Étant né peu avant la guerre de 1870 et décédé peu après la fin de la première Guerre mondiale, Weber (1864-1920) parle d’expérience : il sait de quel aveuglement et de quelle violence les nationalismes, qui se targuent d’être des patriotismes, sont capables.

 

Créé à l’image de Dieu, ne pouvant trouver le repos qu’en se reposent en Dieu, l’homme est donc trop religieux pour vivre sans dieu. La question est de savoir si le dieu qui doit enchanter le monde est une idole ou le vrai Dieu, s’il s’agit d’un dieu qu’il se choisit ou de Dieu qui le choisit.

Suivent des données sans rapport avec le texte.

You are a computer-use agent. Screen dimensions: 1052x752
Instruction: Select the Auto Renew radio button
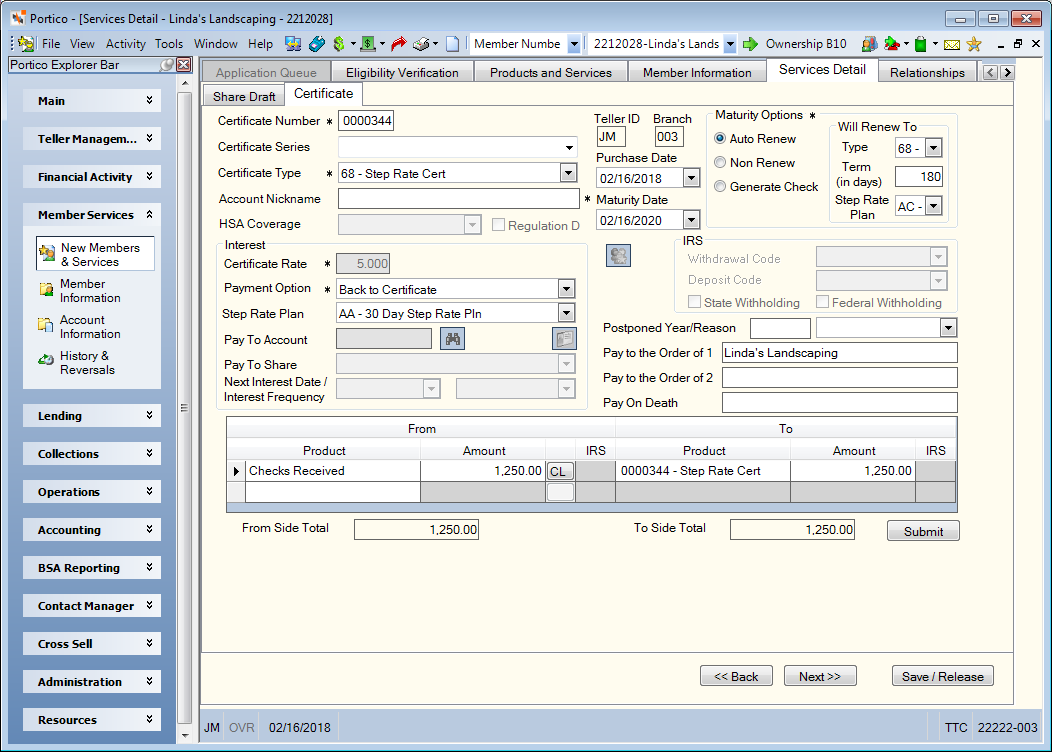pos(720,138)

Fin observateur de notre monde et de son histoire, Weber a été assez lucide pour opérer le diagnostic – la raison anthropologique et théologique en moins. En revanche, ne disposant pas de l’« oreille musicale » pour la religion, il n’a pas su administrer le bon remède. Du moins nous rend-il singulièrement attentif à nos actuelles querelle des valeurs qui sont en réalité de véritables guerres des dieux [14].

Pascal Ide

[1] Charles Taylor, « Western Secularity », Craig Calhoun, Mark Juergensmeyer & Jonathan Van Antwerpen (éds.), Rethinking Secularism, New York, Oxford University Press, 2011, p. 38.

[2] Max Weber, L’éthique protestante et l’esprit du capitalisme, 1ère partie, suivi d’un autre essai, trad. Jacques Chavy , coll. « Recherches en sciences humaines » n° 17, Paris, Plon, 1964, p. 245-246.

[3] Ibid., p. 247.

[4] Id., « La profession et la vocation de savant », Id., Le savant et le politique, trad. Julien Freund, coll. « Recherches en sciences humaines » n° 12, Paris, Plon, 1959, p. 85.

[5] Ibid., p. 102.

[6] Ibid., p. 93-94.

[7] Ibid., p. 93.

[8] Ibid., p. 95.

[9] Ibid., p. 93-94.

[10] Ibid., p. 95.

[11] « L’argent est à ce point considéré comme une fin en soi qu’il apparaît entièrement transcendant et absolument irrationnel sous le rapport du ‘bonheur’ de l’individu ou de l’‘avantage’ que celui-ci peut éprouver à en posséder » (L’éthique protestante et l’esprit du capitalisme, p. 53).

[12] Id., « Parenthèse théorique. Le refus religieux du monde, ses orientations et ses degrés », Archives de sciences sociales des religions, 61 (1986) n° 1, p. 13.

[13] Ibid., p. 15-16.

[14] Cf. Sylvie Mesure et Alain Renaut, La guerre des dieux. Essai sur la querelle des valeurs, coll. « Le collège de philosophie », Paris, Bernard Grasset, 1996.